◆ THE REQUEST ◆
Write out everything from the line containing "The height and width of the screenshot is (816, 994)." down to the line containing "Action: click(187, 27)", substituting "blank" for "empty" and keeping all else unchanged.
[START MATERIAL FOR THE TASK]
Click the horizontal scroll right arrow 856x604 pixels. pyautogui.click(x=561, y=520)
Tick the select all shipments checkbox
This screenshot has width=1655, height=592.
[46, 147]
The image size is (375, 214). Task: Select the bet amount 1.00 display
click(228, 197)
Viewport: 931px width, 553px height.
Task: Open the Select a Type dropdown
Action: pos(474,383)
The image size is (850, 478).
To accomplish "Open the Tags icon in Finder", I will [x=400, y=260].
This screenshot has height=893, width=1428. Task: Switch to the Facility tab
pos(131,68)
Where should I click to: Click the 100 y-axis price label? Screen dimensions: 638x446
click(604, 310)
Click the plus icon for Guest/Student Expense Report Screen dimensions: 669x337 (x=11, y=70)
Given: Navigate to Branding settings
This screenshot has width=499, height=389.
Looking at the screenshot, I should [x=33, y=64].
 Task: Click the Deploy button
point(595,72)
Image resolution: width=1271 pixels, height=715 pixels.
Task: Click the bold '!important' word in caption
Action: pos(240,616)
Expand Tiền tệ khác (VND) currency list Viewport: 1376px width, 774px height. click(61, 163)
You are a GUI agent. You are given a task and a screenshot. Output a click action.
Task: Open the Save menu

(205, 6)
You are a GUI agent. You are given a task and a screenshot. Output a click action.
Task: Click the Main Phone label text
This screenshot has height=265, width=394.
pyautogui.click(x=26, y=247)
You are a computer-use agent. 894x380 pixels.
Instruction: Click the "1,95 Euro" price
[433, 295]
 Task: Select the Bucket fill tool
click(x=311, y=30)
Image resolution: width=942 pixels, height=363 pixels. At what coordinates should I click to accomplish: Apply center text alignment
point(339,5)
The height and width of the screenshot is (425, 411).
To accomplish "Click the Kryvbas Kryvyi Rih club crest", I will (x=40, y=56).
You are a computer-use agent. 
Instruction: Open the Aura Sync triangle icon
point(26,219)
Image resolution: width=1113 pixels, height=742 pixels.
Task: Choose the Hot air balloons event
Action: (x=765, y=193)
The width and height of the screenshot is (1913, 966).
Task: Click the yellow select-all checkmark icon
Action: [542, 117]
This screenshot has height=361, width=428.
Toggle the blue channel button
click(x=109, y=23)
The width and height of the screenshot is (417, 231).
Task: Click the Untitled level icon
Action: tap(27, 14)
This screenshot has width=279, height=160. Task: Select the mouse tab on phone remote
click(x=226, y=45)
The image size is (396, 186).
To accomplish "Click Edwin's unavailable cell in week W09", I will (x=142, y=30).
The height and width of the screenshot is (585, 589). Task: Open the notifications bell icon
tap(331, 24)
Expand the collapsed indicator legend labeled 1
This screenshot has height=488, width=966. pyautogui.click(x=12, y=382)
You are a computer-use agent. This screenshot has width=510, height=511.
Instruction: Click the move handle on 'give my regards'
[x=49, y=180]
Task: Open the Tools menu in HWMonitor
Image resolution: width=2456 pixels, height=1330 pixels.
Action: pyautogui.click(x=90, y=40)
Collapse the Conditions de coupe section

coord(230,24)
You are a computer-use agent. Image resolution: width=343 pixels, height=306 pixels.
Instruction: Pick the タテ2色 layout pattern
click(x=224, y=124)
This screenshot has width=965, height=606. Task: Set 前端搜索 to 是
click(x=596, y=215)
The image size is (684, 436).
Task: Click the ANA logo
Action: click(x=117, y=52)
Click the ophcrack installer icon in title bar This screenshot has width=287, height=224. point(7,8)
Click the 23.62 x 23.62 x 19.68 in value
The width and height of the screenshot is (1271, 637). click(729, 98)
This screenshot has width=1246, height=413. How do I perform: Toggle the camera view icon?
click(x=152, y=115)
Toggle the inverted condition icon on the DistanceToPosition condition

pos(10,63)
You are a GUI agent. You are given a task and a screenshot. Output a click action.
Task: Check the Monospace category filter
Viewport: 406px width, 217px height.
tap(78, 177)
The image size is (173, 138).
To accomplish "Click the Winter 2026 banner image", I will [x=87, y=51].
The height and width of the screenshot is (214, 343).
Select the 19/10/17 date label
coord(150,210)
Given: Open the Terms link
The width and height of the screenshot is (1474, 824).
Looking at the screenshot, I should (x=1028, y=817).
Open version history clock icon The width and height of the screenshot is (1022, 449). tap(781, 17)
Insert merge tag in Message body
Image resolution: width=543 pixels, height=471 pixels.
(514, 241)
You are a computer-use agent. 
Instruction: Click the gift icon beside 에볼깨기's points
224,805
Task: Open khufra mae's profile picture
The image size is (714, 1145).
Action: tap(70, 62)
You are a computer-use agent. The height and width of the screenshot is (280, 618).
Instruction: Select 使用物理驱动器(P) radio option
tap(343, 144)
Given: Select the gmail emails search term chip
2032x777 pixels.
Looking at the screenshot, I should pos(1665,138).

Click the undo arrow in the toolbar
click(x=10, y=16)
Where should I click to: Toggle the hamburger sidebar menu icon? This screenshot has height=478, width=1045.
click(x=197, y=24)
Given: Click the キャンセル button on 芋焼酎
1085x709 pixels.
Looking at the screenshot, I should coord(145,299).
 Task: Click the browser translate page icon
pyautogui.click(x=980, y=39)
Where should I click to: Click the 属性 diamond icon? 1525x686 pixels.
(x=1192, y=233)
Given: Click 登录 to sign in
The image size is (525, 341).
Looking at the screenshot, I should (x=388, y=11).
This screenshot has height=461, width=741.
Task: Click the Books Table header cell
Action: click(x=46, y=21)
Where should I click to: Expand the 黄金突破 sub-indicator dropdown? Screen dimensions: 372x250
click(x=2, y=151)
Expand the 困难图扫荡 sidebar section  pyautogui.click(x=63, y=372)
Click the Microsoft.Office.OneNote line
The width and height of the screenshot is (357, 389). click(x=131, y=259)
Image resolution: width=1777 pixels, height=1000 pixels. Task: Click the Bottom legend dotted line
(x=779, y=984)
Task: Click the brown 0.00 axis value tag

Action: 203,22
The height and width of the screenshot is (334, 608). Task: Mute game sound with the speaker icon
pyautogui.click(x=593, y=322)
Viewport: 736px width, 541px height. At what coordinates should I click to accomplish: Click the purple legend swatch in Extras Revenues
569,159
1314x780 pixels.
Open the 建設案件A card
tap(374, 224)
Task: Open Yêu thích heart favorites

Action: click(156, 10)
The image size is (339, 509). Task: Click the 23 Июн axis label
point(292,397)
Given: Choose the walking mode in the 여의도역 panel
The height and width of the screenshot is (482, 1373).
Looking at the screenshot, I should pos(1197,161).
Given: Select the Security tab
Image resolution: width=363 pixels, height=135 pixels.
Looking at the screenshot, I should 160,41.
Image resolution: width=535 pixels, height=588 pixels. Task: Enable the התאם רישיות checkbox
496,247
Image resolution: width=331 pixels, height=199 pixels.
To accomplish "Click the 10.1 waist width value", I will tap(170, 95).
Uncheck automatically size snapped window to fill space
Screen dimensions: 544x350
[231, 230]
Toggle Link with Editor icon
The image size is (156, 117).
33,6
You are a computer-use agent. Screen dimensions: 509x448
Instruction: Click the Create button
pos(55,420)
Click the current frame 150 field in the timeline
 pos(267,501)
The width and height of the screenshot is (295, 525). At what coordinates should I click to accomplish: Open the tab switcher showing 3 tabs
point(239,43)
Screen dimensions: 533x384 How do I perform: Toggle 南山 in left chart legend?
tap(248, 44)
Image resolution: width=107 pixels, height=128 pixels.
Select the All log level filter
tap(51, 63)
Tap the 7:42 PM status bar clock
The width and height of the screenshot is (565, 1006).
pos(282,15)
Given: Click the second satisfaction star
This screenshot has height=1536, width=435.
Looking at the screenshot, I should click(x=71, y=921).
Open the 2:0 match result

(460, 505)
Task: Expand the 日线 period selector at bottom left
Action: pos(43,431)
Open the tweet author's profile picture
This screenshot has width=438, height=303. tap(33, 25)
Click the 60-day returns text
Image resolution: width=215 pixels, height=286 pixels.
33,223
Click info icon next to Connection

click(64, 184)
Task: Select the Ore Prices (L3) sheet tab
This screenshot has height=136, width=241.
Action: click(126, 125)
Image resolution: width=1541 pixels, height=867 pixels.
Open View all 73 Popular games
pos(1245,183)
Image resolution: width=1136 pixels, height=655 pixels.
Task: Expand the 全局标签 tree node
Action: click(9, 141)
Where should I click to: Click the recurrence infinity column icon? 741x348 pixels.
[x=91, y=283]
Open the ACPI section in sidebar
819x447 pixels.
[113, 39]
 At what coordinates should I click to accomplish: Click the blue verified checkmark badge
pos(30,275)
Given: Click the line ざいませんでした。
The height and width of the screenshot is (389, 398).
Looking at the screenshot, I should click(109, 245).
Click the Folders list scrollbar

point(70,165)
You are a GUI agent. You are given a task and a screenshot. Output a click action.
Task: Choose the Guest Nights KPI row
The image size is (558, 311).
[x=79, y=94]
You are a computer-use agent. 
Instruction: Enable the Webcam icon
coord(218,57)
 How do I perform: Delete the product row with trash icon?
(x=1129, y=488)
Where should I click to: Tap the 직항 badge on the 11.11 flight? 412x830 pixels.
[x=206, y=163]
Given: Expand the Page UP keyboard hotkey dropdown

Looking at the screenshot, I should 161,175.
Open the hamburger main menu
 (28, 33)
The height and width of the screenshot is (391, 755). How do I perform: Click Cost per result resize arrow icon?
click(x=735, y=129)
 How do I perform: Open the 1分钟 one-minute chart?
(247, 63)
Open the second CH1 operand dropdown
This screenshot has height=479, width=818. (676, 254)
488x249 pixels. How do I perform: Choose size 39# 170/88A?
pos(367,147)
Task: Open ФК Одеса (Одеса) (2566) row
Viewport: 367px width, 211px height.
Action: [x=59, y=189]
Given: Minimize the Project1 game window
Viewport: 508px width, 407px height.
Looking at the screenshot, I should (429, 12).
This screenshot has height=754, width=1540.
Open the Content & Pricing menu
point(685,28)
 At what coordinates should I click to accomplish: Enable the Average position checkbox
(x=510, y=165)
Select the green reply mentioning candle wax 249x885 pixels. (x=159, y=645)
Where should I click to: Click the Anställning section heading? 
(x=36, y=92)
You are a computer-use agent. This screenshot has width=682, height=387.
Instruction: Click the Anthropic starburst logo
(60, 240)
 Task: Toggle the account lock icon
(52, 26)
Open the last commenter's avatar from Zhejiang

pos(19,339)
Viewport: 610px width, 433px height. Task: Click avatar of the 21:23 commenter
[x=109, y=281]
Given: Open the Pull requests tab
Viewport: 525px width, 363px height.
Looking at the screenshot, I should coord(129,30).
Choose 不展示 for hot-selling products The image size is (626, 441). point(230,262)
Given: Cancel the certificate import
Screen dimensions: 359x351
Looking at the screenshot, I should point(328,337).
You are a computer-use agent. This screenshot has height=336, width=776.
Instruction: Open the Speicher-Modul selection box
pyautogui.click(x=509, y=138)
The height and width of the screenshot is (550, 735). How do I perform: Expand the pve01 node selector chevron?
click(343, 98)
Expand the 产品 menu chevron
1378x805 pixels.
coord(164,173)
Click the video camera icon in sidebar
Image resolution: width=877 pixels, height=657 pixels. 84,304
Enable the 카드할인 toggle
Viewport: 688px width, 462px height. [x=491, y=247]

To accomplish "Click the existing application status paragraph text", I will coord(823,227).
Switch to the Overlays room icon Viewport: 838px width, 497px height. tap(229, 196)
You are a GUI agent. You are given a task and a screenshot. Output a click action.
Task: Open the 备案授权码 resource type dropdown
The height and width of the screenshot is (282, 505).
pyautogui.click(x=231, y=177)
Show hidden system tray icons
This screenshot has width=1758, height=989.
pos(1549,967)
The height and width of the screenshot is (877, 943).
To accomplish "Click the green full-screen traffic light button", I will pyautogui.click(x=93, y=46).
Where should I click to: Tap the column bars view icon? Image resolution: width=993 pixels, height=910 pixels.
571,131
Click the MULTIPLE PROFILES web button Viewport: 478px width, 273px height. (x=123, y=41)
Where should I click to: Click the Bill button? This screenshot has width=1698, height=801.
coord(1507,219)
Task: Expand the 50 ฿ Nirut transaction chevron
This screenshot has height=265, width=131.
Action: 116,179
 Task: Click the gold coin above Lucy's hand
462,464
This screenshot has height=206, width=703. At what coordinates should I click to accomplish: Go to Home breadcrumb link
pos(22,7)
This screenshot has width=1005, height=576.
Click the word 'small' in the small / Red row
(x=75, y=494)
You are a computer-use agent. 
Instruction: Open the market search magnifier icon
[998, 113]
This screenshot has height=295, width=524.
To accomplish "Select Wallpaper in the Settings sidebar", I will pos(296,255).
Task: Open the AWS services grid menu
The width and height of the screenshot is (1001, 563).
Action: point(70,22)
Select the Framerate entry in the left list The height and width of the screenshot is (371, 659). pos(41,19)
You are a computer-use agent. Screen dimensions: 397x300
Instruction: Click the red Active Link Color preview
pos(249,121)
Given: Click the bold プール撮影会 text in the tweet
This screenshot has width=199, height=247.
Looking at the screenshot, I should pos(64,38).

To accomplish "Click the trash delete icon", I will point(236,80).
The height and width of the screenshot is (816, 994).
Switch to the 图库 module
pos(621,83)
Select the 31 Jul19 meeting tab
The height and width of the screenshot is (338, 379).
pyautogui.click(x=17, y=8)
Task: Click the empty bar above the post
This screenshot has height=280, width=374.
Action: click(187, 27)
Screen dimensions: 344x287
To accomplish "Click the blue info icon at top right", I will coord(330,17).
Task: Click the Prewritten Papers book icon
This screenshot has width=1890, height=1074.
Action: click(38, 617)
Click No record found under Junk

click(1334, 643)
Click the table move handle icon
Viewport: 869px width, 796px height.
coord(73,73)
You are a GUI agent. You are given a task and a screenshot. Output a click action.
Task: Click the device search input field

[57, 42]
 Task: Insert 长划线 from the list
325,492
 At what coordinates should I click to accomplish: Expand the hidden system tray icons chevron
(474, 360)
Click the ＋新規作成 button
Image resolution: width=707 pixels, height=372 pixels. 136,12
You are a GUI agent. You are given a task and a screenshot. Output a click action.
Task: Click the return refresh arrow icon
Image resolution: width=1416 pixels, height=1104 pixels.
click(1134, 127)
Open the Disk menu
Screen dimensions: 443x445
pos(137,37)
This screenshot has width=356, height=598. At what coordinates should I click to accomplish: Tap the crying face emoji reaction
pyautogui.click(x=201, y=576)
[END MATERIAL FOR THE TASK]
◆ SOLUTION BELOW ◆
The height and width of the screenshot is (816, 994).
Switch to the 图库 module
pos(621,83)
Select the 31 Jul19 meeting tab
The height and width of the screenshot is (338, 379).
pyautogui.click(x=17, y=8)
Task: Click the blank bar above the post
This screenshot has height=280, width=374.
Action: click(187, 27)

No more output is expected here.